Masashi Asai
Kyoto Tachibana University, Japan
To Know, or Not To Know, That is the Question: Lawrence's "Blood Consciousness" and "Mental Consciousness" Reconsidered
Lawrence's clearest motto concerning the issue of the action called "knowing" is epitomized in his words: "The final aim is not to know, but to be. There never was a more risky motto than that: Know thyself.... You've got to know yourself so that you can at least be yourself. 'Be yourself' is the last motto" (Fantasia, 68). This motto is untiringly supported by his life-long assertion that "blood consciousness," or knowing through the blood, is more essential than "mental consciousness" or knowing through the intellect or reason. This assertion varied from time to time, but the essence of his message is: man has an innate core of being which he calls "naïve core," but over time this core is cumulatively covered, and eventually dominated, by man's later attainment of intellect, and this phenomenon has overturned the original balance that man once had, resulting in the present human ailment of self-consciousness and the loss of spontaneity.
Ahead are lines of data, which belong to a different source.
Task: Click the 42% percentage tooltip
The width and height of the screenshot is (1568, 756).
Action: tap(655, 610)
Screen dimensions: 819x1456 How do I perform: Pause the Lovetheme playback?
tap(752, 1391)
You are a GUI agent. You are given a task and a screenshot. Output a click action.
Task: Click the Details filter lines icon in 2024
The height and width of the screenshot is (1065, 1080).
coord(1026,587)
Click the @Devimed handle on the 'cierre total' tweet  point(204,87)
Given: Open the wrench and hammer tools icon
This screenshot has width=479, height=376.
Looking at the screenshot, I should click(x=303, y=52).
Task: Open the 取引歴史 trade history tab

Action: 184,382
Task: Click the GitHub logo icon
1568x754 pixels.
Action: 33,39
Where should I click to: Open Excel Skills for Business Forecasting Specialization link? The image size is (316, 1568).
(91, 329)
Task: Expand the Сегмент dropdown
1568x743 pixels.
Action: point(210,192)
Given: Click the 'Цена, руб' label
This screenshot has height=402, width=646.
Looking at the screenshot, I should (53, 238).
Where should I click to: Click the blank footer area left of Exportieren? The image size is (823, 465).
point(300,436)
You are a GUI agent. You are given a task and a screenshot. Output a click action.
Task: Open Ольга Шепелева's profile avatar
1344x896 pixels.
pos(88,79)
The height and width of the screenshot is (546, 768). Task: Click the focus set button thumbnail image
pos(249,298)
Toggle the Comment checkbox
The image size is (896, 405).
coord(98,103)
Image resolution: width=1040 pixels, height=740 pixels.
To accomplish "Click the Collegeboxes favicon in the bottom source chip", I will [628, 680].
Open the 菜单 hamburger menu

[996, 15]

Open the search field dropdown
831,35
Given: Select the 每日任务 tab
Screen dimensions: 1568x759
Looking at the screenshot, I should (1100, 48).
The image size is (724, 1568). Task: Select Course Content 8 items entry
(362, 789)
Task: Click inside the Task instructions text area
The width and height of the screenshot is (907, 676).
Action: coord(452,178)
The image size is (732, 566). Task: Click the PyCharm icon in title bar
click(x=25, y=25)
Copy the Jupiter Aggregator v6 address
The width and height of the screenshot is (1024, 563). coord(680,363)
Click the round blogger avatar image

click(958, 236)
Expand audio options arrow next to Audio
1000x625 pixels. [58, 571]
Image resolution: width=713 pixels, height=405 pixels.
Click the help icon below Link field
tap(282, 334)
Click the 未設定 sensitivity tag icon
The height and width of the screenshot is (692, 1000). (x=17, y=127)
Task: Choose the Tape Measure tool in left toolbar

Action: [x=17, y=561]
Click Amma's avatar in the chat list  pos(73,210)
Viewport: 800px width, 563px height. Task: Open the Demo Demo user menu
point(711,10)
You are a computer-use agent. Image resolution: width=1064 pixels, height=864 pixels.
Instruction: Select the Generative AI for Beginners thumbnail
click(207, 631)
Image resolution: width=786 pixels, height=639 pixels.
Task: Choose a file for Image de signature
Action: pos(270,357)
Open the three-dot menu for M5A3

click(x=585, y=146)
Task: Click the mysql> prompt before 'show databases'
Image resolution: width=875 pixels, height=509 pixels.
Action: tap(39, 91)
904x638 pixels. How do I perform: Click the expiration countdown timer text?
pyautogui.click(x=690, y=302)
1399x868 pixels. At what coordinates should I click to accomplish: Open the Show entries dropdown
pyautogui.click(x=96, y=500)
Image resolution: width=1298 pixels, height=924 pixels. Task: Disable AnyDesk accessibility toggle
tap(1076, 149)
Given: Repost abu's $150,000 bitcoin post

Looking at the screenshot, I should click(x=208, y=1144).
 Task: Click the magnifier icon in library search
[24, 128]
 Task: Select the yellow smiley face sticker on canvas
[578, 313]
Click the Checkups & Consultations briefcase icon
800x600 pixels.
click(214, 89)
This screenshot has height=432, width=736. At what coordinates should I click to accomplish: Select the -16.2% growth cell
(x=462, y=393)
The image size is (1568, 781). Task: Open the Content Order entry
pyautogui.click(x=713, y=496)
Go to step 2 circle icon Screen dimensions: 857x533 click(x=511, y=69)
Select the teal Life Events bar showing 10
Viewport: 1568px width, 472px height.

What we need to do, then, is to recover this balance. The latter part of this message seems very sound, but the premise of his assertion needs reconsideration. What does Lawrence mean by saying that "blood consciousness" is dominated by "mental consciousness"? Presuming that this is true, is it such an abominable thing as he asserts? Aren't there any positive aspects in the phenomenon? An important question to be asked is whether or not Lawrence's dichotomy of "blood consciousness" and "mental consciousness" on the issue of "knowing" is still valid. An even more fundamental issue is his dichotomy of "to know" and "to be," or to expand the question, his dichotomic world view itself. Having become so familiar with these dualities or parallelisms in his works, we tend to take them for granted. In this paper I reconsider the relationship between the two concepts and the validity of such world view.